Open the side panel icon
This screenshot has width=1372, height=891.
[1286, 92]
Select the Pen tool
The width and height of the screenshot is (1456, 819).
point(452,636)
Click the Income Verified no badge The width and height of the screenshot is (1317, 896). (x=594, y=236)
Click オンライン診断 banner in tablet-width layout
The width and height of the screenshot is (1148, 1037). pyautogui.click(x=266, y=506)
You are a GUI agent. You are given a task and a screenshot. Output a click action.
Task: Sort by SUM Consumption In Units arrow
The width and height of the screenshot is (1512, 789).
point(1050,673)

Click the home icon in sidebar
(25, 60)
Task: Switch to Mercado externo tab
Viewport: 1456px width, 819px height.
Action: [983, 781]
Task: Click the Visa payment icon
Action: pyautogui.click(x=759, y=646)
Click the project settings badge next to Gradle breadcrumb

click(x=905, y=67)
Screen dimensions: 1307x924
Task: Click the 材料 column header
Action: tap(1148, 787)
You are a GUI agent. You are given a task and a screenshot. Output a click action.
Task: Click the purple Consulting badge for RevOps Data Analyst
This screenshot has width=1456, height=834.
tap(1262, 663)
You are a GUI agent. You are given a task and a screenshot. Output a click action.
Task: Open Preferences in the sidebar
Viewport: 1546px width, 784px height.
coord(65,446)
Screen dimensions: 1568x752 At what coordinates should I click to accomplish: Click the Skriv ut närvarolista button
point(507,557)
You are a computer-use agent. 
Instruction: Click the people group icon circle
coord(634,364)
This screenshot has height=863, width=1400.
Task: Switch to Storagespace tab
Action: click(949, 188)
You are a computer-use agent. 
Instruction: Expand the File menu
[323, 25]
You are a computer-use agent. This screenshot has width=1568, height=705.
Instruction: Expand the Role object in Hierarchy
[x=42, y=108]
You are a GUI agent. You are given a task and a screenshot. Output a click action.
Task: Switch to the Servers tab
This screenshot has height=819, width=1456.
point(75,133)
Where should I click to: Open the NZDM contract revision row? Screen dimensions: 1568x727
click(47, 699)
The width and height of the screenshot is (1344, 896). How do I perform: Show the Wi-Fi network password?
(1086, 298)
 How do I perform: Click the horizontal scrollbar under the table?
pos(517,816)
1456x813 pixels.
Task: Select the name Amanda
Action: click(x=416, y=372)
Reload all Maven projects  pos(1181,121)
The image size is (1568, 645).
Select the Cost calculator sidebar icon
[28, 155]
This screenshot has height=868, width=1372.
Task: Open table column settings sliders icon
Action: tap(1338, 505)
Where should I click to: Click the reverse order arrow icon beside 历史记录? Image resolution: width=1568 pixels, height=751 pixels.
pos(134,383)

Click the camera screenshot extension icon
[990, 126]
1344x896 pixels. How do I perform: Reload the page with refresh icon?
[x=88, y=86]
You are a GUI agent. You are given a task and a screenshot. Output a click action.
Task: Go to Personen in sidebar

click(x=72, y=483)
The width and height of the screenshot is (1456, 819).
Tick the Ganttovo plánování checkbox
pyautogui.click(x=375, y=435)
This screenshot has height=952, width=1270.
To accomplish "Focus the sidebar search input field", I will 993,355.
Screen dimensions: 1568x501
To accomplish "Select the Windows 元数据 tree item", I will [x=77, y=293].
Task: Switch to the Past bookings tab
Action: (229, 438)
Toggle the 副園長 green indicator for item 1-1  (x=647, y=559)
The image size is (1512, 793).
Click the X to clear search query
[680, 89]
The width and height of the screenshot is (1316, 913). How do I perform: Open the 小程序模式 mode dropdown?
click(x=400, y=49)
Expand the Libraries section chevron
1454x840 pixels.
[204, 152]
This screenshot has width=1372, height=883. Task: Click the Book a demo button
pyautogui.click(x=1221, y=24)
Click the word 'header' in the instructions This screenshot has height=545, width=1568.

********

▸ **ABOUT THIS TASK**
Please reproduce every record shown above, exactly as written.

▸ **EXERCISE RESPONSE**
Open the side panel icon
This screenshot has width=1372, height=891.
[1286, 92]
Select the Pen tool
The width and height of the screenshot is (1456, 819).
point(452,636)
Click the Income Verified no badge The width and height of the screenshot is (1317, 896). (x=594, y=236)
Click オンライン診断 banner in tablet-width layout
The width and height of the screenshot is (1148, 1037). pyautogui.click(x=266, y=506)
You are a GUI agent. You are given a task and a screenshot. Output a click action.
Task: Sort by SUM Consumption In Units arrow
The width and height of the screenshot is (1512, 789).
point(1050,673)

Click the home icon in sidebar
(25, 60)
Task: Switch to Mercado externo tab
Viewport: 1456px width, 819px height.
Action: [983, 781]
Task: Click the Visa payment icon
Action: pyautogui.click(x=759, y=646)
Click the project settings badge next to Gradle breadcrumb

click(x=905, y=67)
Screen dimensions: 1307x924
Task: Click the 材料 column header
Action: tap(1148, 787)
You are a GUI agent. You are given a task and a screenshot. Output a click action.
Task: Click the purple Consulting badge for RevOps Data Analyst
This screenshot has width=1456, height=834.
tap(1262, 663)
You are a GUI agent. You are given a task and a screenshot. Output a click action.
Task: Open Preferences in the sidebar
Viewport: 1546px width, 784px height.
coord(65,446)
Screen dimensions: 1568x752 At what coordinates should I click to accomplish: Click the Skriv ut närvarolista button
point(507,557)
You are a computer-use agent. 
Instruction: Click the people group icon circle
coord(634,364)
This screenshot has height=863, width=1400.
Task: Switch to Storagespace tab
Action: click(949, 188)
You are a computer-use agent. 
Instruction: Expand the File menu
[323, 25]
You are a computer-use agent. This screenshot has width=1568, height=705.
Instruction: Expand the Role object in Hierarchy
[x=42, y=108]
You are a GUI agent. You are given a task and a screenshot. Output a click action.
Task: Switch to the Servers tab
This screenshot has height=819, width=1456.
point(75,133)
Where should I click to: Open the NZDM contract revision row? Screen dimensions: 1568x727
click(47, 699)
The width and height of the screenshot is (1344, 896). How do I perform: Show the Wi-Fi network password?
(1086, 298)
 How do I perform: Click the horizontal scrollbar under the table?
pos(517,816)
1456x813 pixels.
Task: Select the name Amanda
Action: click(x=416, y=372)
Reload all Maven projects  pos(1181,121)
The image size is (1568, 645).
Select the Cost calculator sidebar icon
[28, 155]
This screenshot has height=868, width=1372.
Task: Open table column settings sliders icon
Action: tap(1338, 505)
Where should I click to: Click the reverse order arrow icon beside 历史记录? Image resolution: width=1568 pixels, height=751 pixels.
pos(134,383)

Click the camera screenshot extension icon
[990, 126]
1344x896 pixels. How do I perform: Reload the page with refresh icon?
[x=88, y=86]
You are a GUI agent. You are given a task and a screenshot. Output a click action.
Task: Go to Personen in sidebar

click(x=72, y=483)
The width and height of the screenshot is (1456, 819).
Tick the Ganttovo plánování checkbox
pyautogui.click(x=375, y=435)
This screenshot has height=952, width=1270.
To accomplish "Focus the sidebar search input field", I will 993,355.
Screen dimensions: 1568x501
To accomplish "Select the Windows 元数据 tree item", I will [x=77, y=293].
Task: Switch to the Past bookings tab
Action: (229, 438)
Toggle the 副園長 green indicator for item 1-1  (x=647, y=559)
The image size is (1512, 793).
Click the X to clear search query
[680, 89]
The width and height of the screenshot is (1316, 913). How do I perform: Open the 小程序模式 mode dropdown?
click(x=400, y=49)
Expand the Libraries section chevron
1454x840 pixels.
[204, 152]
This screenshot has width=1372, height=883. Task: Click the Book a demo button
pyautogui.click(x=1221, y=24)
Click the word 'header' in the instructions This screenshot has height=545, width=1568.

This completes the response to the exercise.